Los hombres de Marte fueron a lo suyo, a matar y a matarse entre mis casas y luego entre mis ruinas. Porque aquí concentraron todo lo que tenían: aviones, artillería, infantería, miles de hombres. Y su capacidad destructora fue absoluta. Los españoles de esa época se mataban con desprecio absoluto de la muerte propia y ajena y ahí fueron buscándose para acabarse unos a otros, porque hacer prisioneros era lo de menos. Calles, casas, tapias, muros, fueron bombardeados, cañoneados, ametrallados sin piedad para alcanzar a quienes en ellos se parapetaban. Metro a metro, pie a pie, ladrillo a ladrillo, se avanzó, se retrocedió, se volvió a avanzar para caer destrozados en la calzada, al lado de la torre, dentro de una casa…
Lucha estúpida, pues no valió para nada, sino para desgastar a unos y darles aliento y ocasión de reforzar otras zonas a otros. Y, al final, vencería quien ya tenía todas las cartas de la baraja marcadas.
Y el vencedor, prepotente y rencoroso, con la ira de al que una vez se le denegó un deseo, decidió condenarme. Condenarme a morir en vida, a ser un zombi, un muerto‑vivo, solo apto para infundir terror. Que ese fue el deseo del que venció, que yo, villa próspera en otros tiempos, villa histórica, ahora y para siempre infundiese pánico y terror. Con el recuerdo de lo sucedido y con la visión de mi estado.
Los que se acercan, en especial los fines de semana, en plan excursión y curiosidad, nunca podrán imaginarse lo que acá sucedió, los sufrimientos que se pasaron, las atrocidades que se vieron, y también, justo es decirlo, los actos de valentía, el arrojo de quienes creían luchar por causa justa, el aguante de unos miserables soldados que obedecían a sus mandos o por disciplina o por convicción e ideología. La sangre de los héroes es sangre desperdiciada, que no sirve ni para abonar la tierra, digan lo que digan las soflamas guerreras. Solo sirve para que los jefes apunten en sus mapas una señal, buena o mala según les vaya.
Las sombras de la noche caen sobre el poblado.
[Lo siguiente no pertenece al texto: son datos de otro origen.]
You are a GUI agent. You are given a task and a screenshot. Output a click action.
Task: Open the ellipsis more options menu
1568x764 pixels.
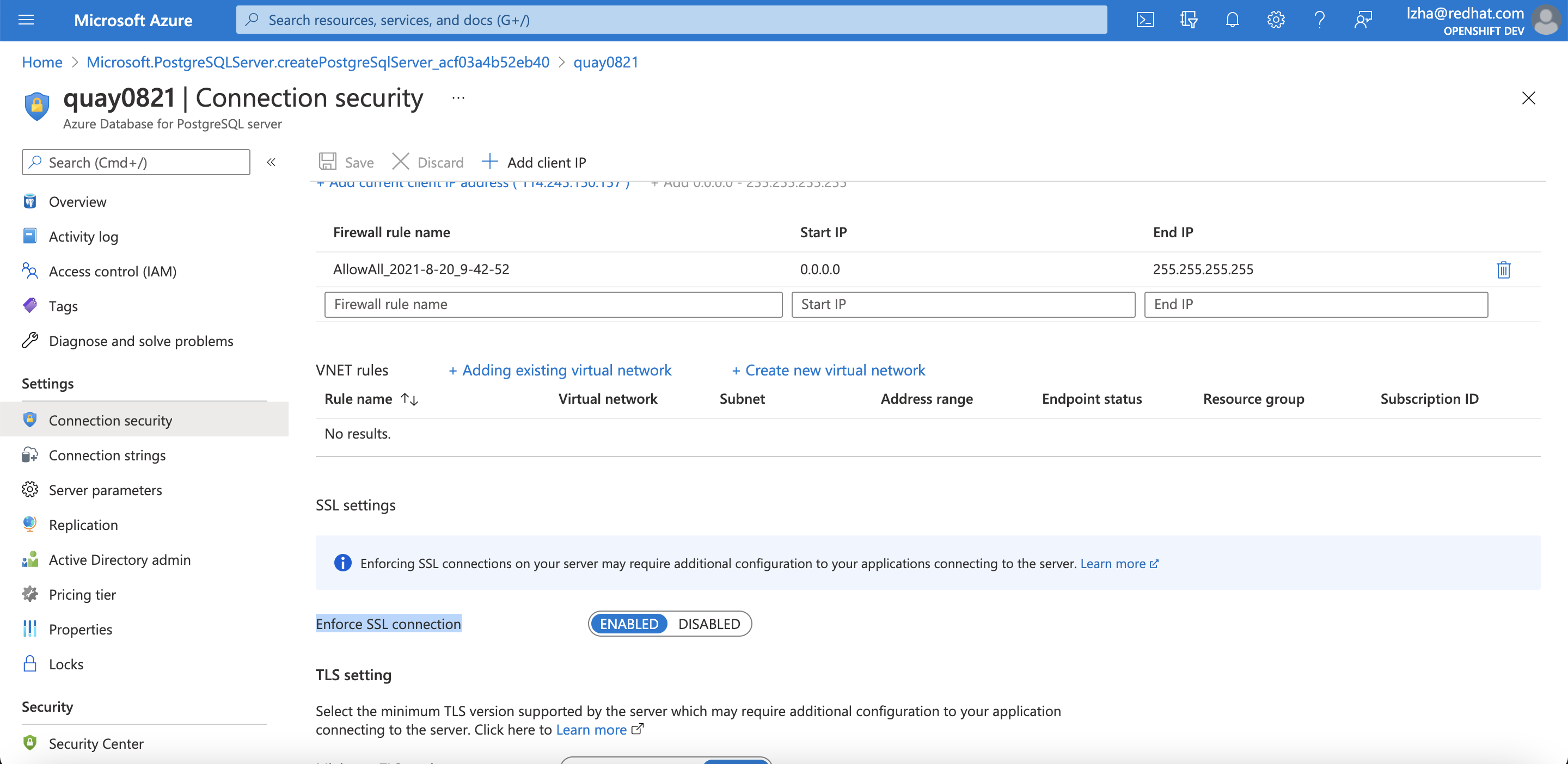458,98
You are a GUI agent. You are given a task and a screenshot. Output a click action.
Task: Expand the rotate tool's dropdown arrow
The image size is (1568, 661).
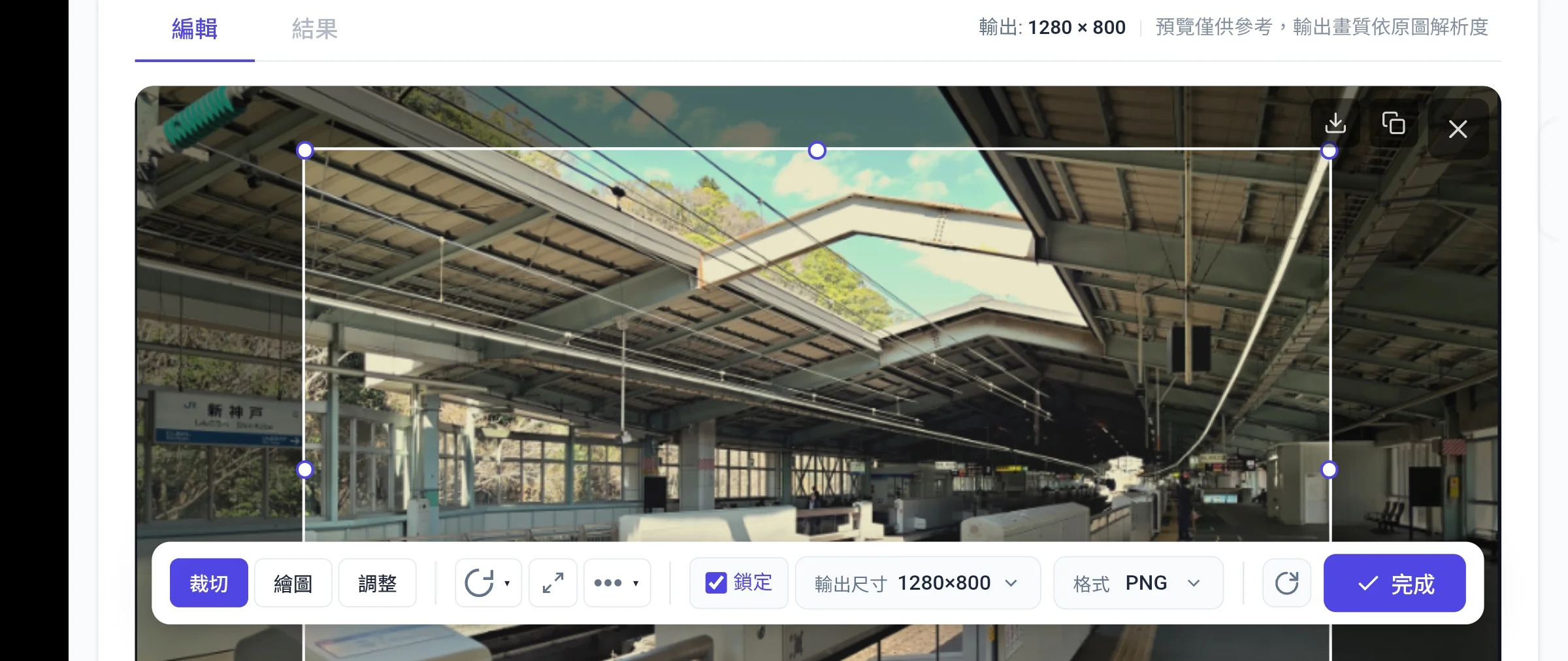pyautogui.click(x=507, y=584)
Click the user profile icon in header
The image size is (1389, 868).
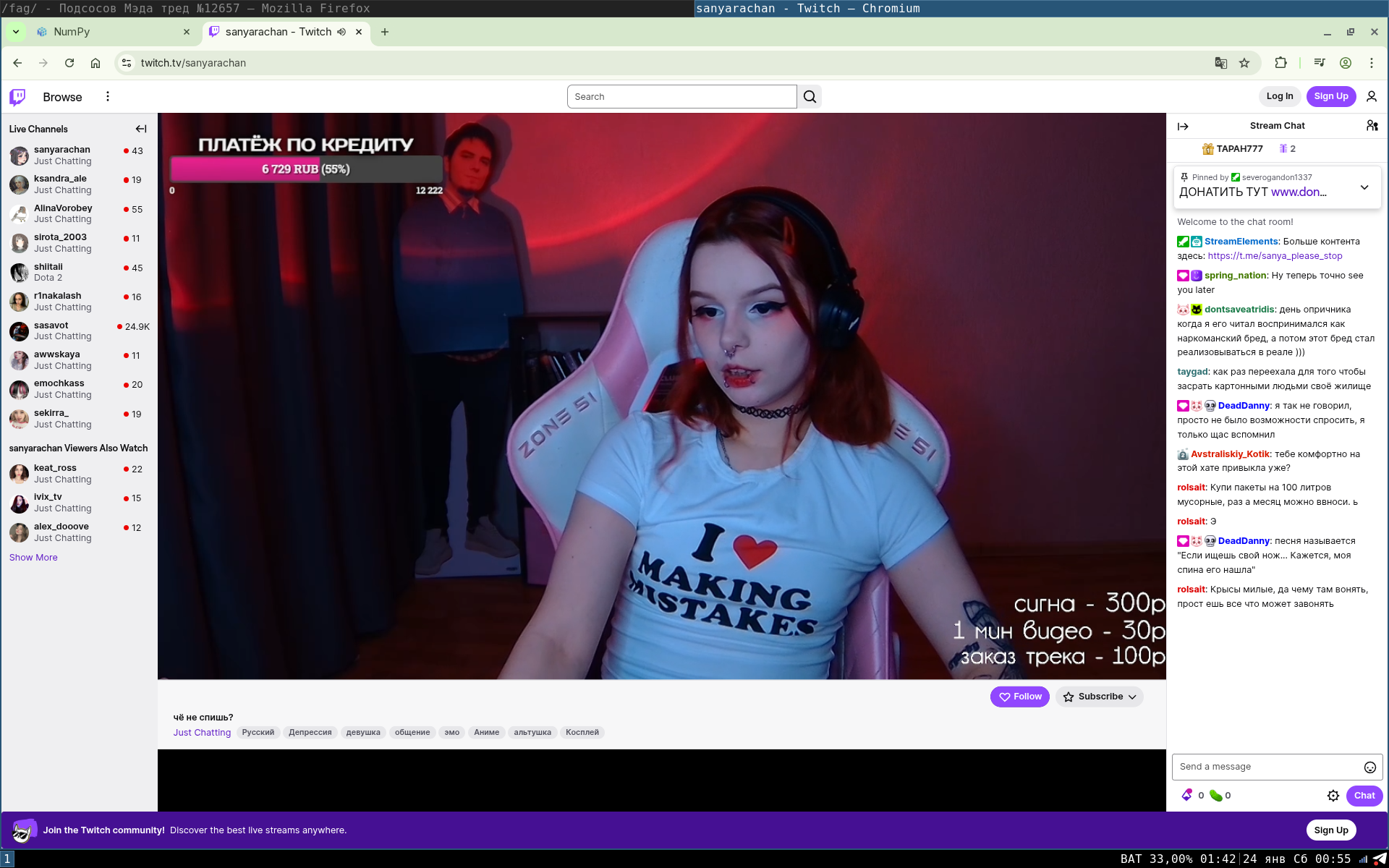tap(1371, 97)
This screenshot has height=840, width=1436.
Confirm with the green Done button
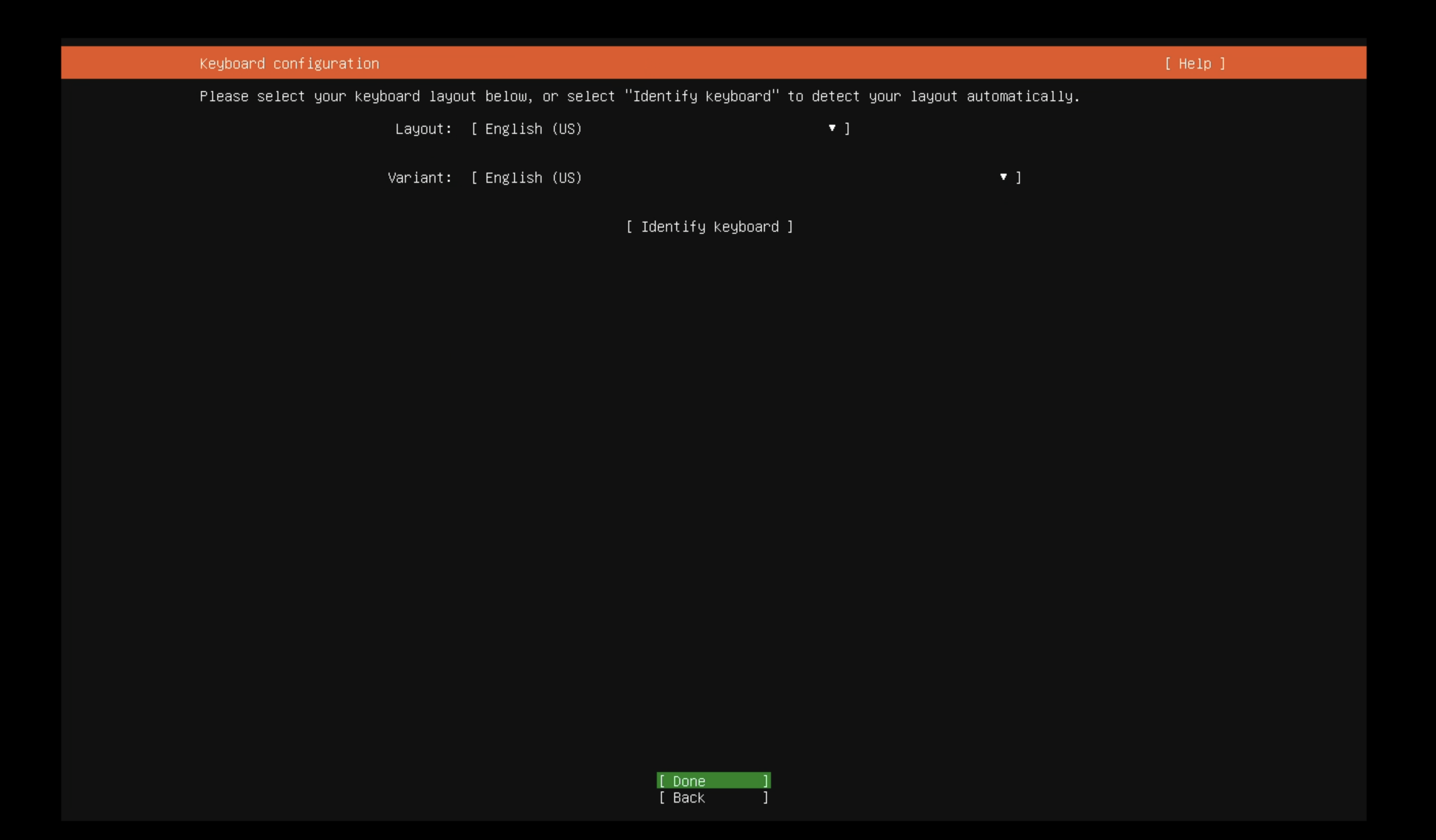pyautogui.click(x=713, y=780)
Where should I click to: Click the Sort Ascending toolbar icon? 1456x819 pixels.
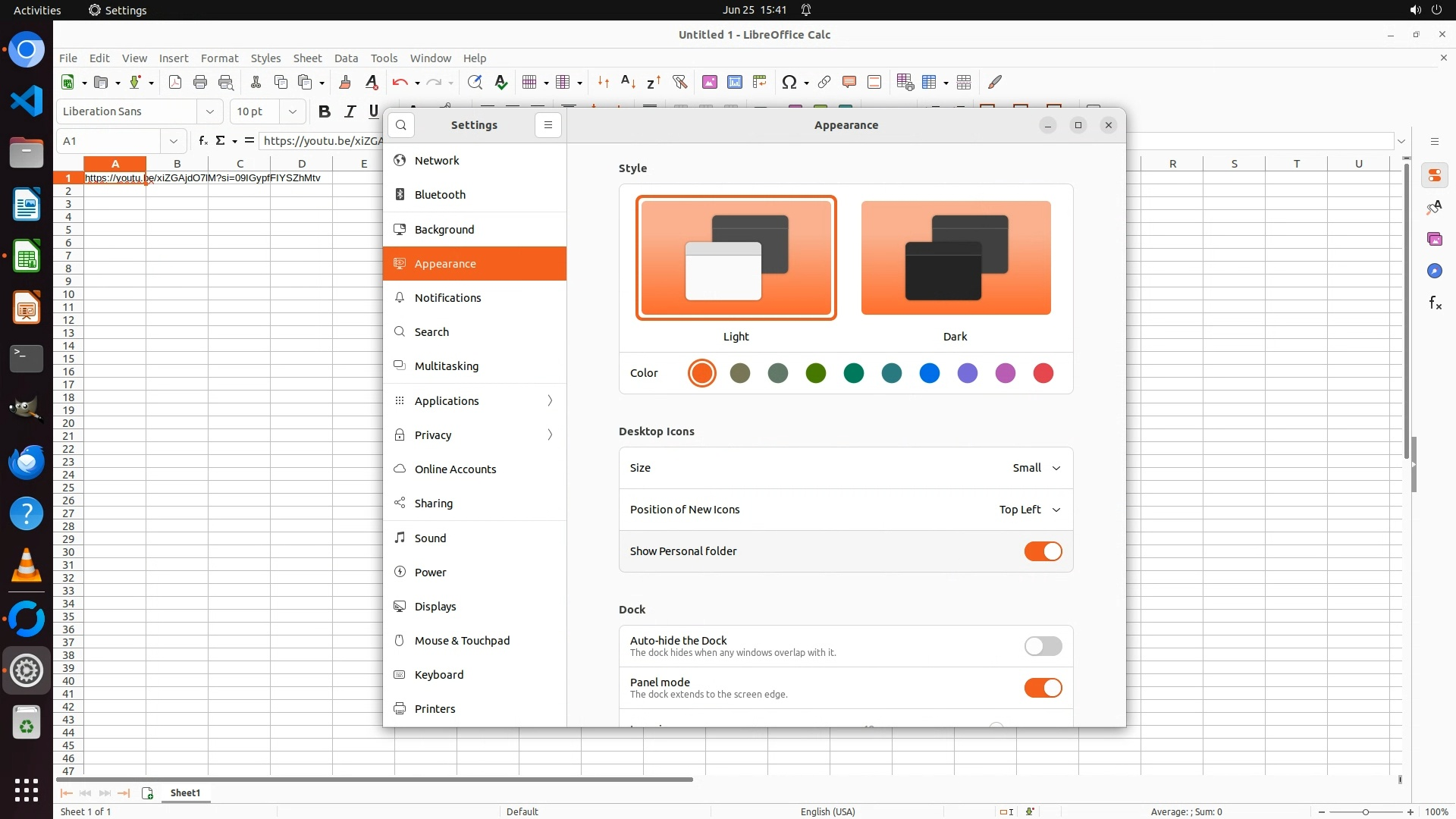(628, 83)
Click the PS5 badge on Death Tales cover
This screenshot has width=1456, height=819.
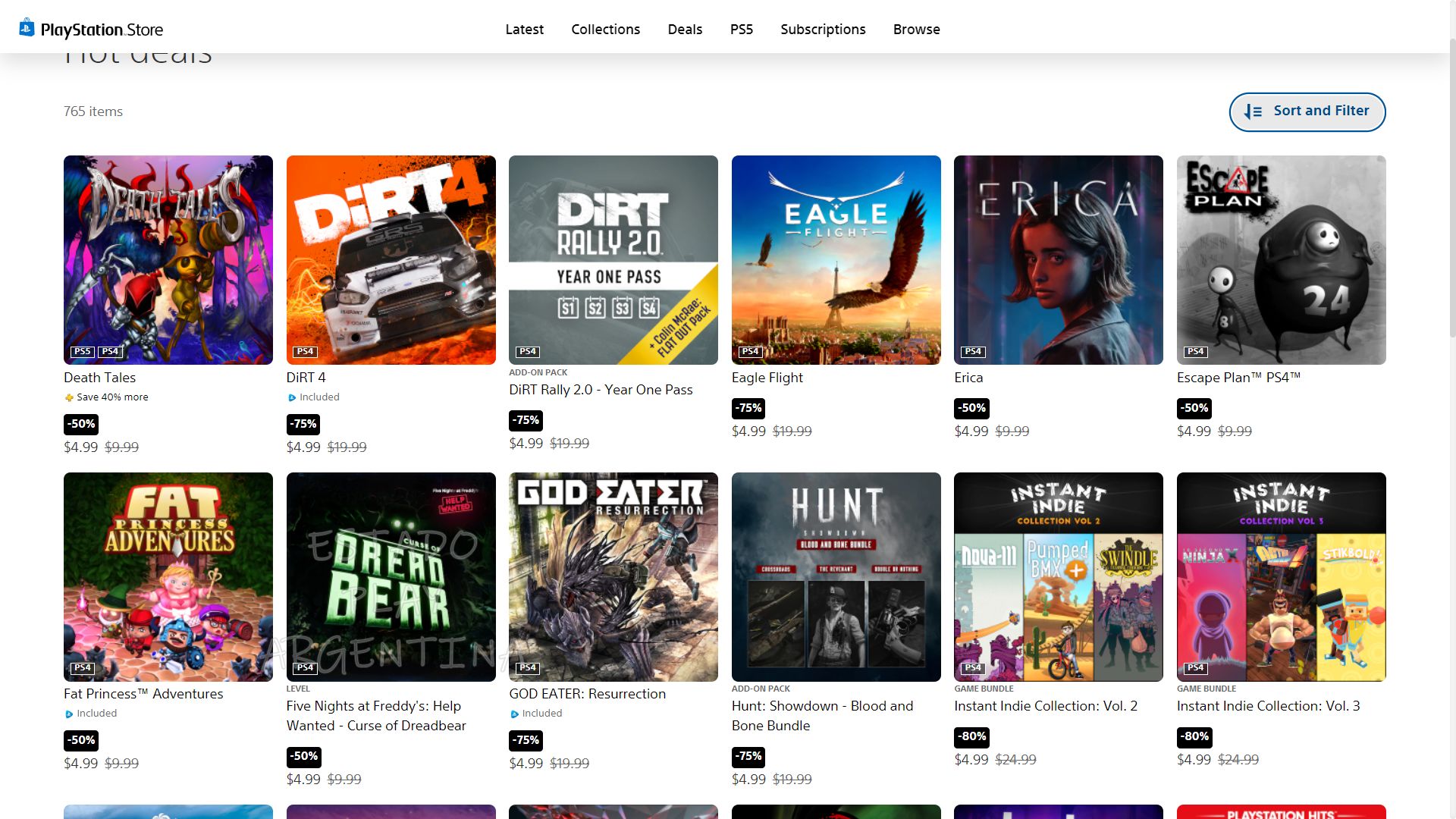pyautogui.click(x=82, y=351)
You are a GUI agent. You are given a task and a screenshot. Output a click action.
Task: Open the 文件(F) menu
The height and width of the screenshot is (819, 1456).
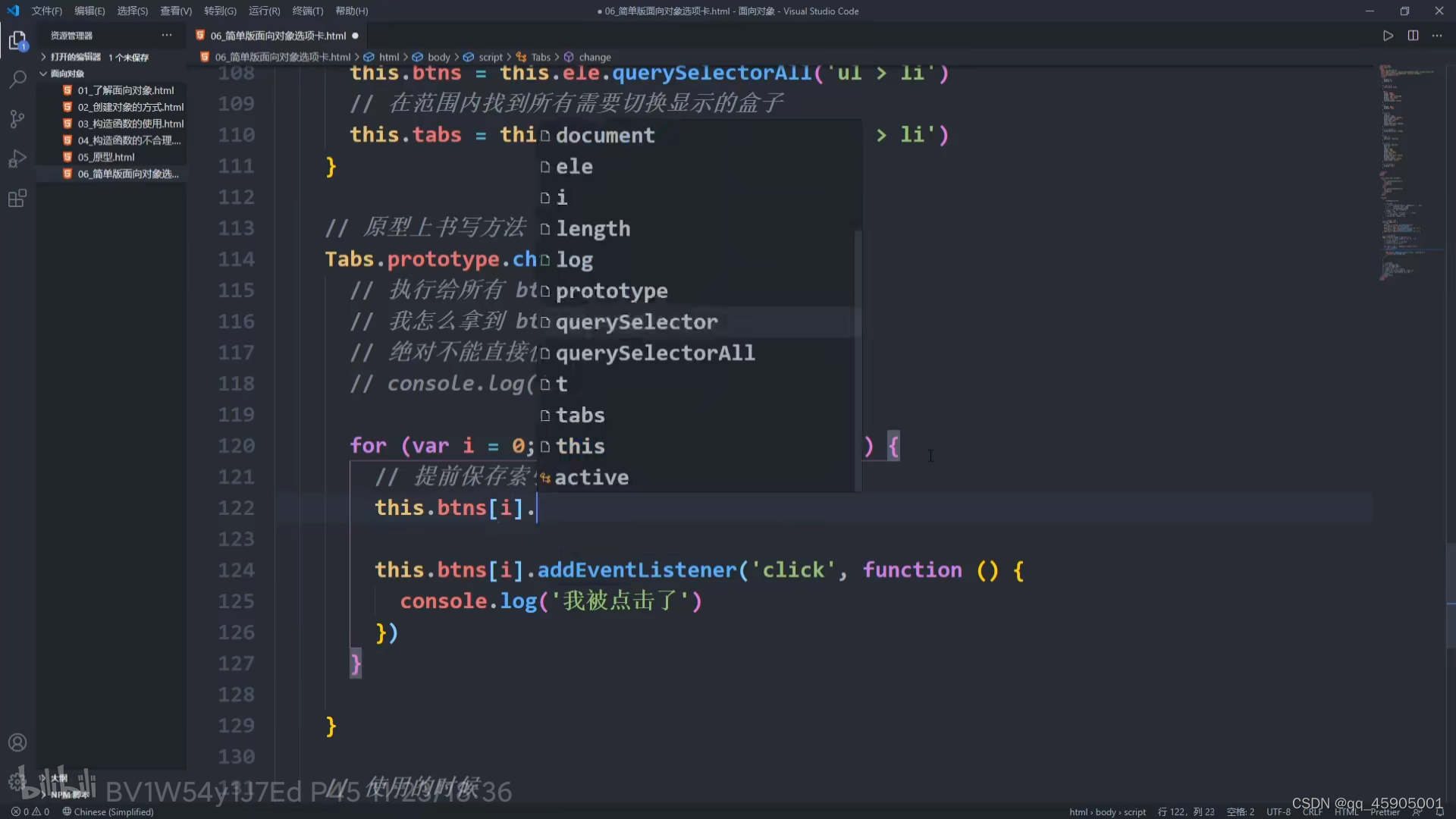(46, 11)
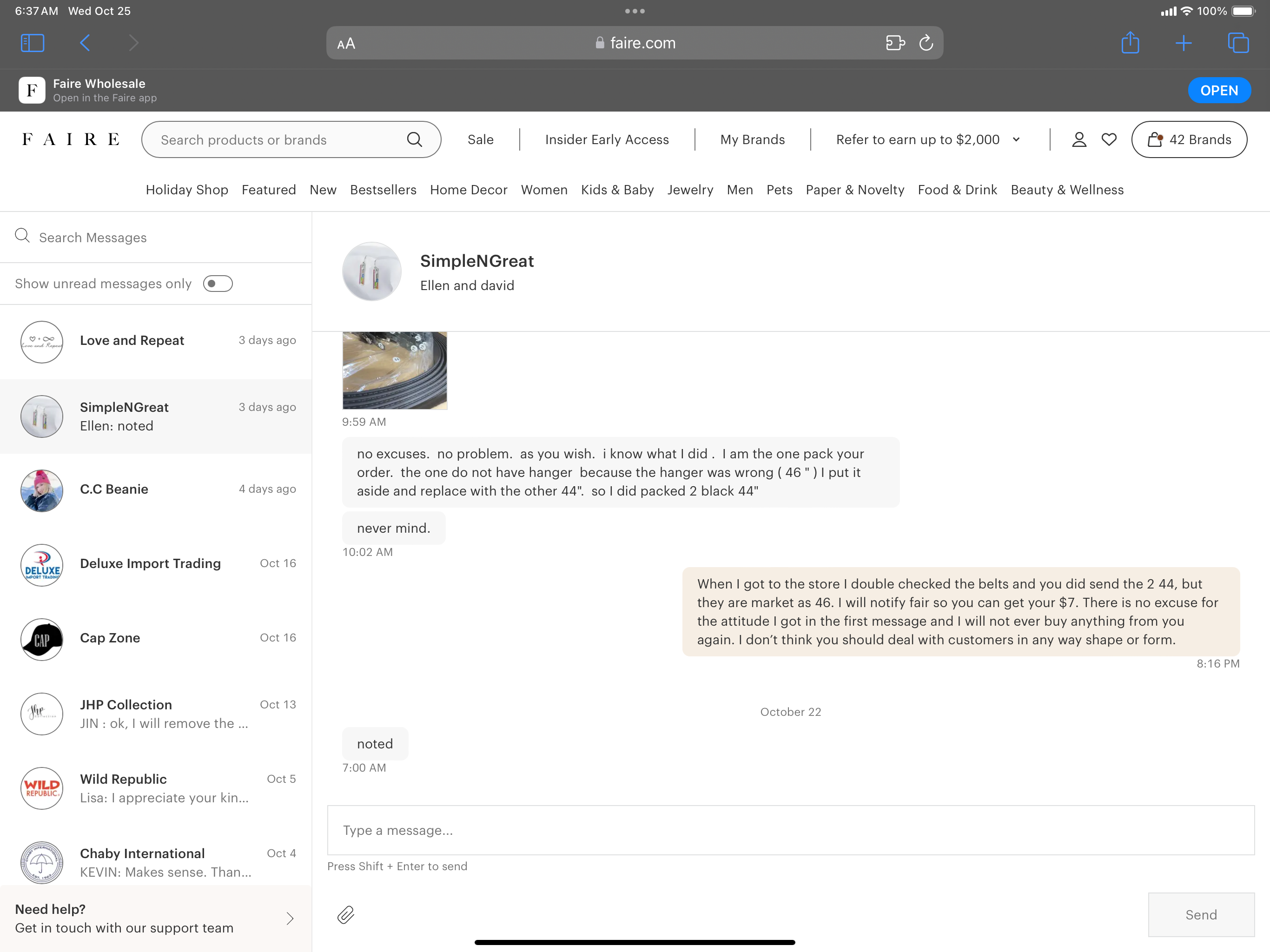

Las sombras que se alargan, estirándose cuanto pueden para ocultar la ruina. La luz oro del sol crepuscular da un toque de dignidad a los restos que se mantienen en pie. Luego, nada. Sombra y silencio. Y viento. Y tristeza infinita. Y miedo.
Miedo a los que quedaron. Pues quedaron. Que pasean sin pasear, sin querer ni entender, que buscan a sus camaradas, a sus jefes, que piden una explicación del porqué… Que se cansan de siempre y para siempre seguir. Como yo mismo, pueblo maldito, me canso de conocerme.